Text Mining: Social Media

An introduction to text mining resources at Columbia University

Social Media

Text mining social media presents special challenges to researchers. At the same time, the social media platforms lure researchers in with their breadth and access to the current Zeitgeist.

There is no "too early" to begin building a corpus of social media. Posts can get deleted and pages can have their permissions changed. Simply put, the very ephemerality of social media that makes it so appealing presents challenges for capturing it. If timing were not enough of a challenge, every platform has different requirements and rules. What follows is an incomplete list of platforms with guides towards building corpora with them.
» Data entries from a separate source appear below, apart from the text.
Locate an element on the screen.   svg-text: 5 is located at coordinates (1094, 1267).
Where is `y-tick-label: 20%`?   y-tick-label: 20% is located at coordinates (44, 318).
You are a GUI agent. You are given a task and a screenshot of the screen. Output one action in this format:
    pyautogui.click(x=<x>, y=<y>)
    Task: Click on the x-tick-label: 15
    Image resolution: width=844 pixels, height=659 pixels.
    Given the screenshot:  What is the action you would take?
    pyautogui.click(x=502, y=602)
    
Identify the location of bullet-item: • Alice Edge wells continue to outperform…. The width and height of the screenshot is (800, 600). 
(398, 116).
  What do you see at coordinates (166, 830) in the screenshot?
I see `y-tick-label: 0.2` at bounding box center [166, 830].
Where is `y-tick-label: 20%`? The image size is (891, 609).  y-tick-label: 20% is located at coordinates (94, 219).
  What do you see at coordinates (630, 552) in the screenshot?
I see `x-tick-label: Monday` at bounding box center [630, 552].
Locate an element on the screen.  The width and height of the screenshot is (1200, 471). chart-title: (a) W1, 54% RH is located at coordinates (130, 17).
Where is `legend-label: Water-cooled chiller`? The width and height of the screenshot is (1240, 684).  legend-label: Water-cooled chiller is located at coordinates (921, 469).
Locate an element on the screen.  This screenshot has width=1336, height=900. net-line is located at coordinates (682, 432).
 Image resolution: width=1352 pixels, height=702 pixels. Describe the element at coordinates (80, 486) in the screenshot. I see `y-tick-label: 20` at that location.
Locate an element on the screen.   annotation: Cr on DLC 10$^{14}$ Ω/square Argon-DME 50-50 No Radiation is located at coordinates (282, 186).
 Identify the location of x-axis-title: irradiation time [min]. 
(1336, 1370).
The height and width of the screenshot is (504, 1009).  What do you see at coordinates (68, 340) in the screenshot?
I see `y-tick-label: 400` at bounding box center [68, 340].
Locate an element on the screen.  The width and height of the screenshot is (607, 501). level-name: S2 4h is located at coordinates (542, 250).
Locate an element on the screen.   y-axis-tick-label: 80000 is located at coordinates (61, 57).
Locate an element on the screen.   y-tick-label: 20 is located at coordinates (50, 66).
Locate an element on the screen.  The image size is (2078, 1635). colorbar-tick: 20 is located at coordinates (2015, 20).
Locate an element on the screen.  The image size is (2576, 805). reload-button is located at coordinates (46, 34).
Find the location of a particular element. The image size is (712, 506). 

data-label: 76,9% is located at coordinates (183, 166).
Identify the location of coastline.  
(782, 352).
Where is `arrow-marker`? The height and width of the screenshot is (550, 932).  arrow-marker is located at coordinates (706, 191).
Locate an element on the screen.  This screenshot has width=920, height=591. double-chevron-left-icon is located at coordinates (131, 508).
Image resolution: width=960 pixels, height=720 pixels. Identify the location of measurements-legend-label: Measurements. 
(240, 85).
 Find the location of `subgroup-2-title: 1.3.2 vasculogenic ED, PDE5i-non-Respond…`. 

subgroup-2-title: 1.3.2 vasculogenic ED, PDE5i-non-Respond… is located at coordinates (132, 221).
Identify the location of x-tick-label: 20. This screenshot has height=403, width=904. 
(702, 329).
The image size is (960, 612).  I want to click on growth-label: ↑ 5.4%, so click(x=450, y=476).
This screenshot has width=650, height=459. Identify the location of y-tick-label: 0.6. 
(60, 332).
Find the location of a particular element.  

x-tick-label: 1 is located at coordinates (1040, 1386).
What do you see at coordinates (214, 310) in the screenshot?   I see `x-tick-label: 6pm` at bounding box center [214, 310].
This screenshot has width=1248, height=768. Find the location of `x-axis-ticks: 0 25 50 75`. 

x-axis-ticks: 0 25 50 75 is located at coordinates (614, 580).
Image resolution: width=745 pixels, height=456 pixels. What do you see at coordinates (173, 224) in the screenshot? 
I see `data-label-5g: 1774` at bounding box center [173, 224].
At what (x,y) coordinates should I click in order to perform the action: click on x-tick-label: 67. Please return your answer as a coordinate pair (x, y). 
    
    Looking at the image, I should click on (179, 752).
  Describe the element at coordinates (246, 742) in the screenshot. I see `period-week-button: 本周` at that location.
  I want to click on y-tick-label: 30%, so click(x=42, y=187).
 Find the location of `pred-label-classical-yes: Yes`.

Social media researchers may also benefit from keeping the SOMAR (Social Media Archive hosted by ICPSR) in mind. It hosts already existing datasets from social media and makes new ones available for sharing, meaning your corpus may already exist or you may have a place to deposit your corpus once you have completed your research.

Facebook

Facebook prohibits automated collection of data explicitly both in their robots.txt file and in their site scraping terms of service. Researchers, however, can apply for permission to access the Meta Content Library and Content Library API. These two, related products replace CrowdTangle. Meta Content Library is a web-based tool that does not permit data to be exported. Researchers eager to build corpora should use the Content Library API, which is accessed through a secure virtual data enclave. Applications to both products are independently reviewed by SOMAR/ICPSR, and Meta has provided documentation for both products. We librarians do not yet have experience with either product.

 

Instagram

Like with Facebook, researchers, can apply for permission to access the Meta Content Library and Content Library API. These two, related products replace CrowdTangle. Meta Content Library is a web-based tool that does not permit data to be exported. Researchers eager to build corpora should use the Content Library API, which is accessed through a secure virtual data enclave. Applications to both products are independently reviewed by SOMAR/ICPSR, and Meta has provided documentation for both products. We librarians do not yet have experience with either product.

 

Reddit

Reddit does allow use of their data for non-commercial research purposes. As of 2023, the rules have changed somewhat. Nevertheless, you can contact Reddit to request research access

 

Twitter/X

Twitter/X has what I consider to be an antagonistic relationship with academic research, which is a newer phenomenon. In the past, it was reasonably straightforward for researchers to gain access to large chunks of the archive. Today, however, any kind of programmatic access to pulling tweets (as opposed to just posting new ones) requires a paid subscription. Additionally, Twitter’s search, as they explain clearly, focuses on relevance and not completeness and relies on a sample of all recent tweets, meaning that building a comprehensive, historical archive of tweets on any particular topic is practically impossible without access to the top subscription tier. The popular python library Tweepy works with the new API, but it does not provide a way around having to pay for API access.

 

Youtube

Youtube provides a public API that researchers can use to build corpora of videos and comments. Furthermore, Youtube has a GitHub repository with code samples using the API in a variety of languages, including Python (very detailed), Ruby, and JavaScript. Alex, from CuriousGnu, has put together a blog post that indicates some of what's possible with the public API.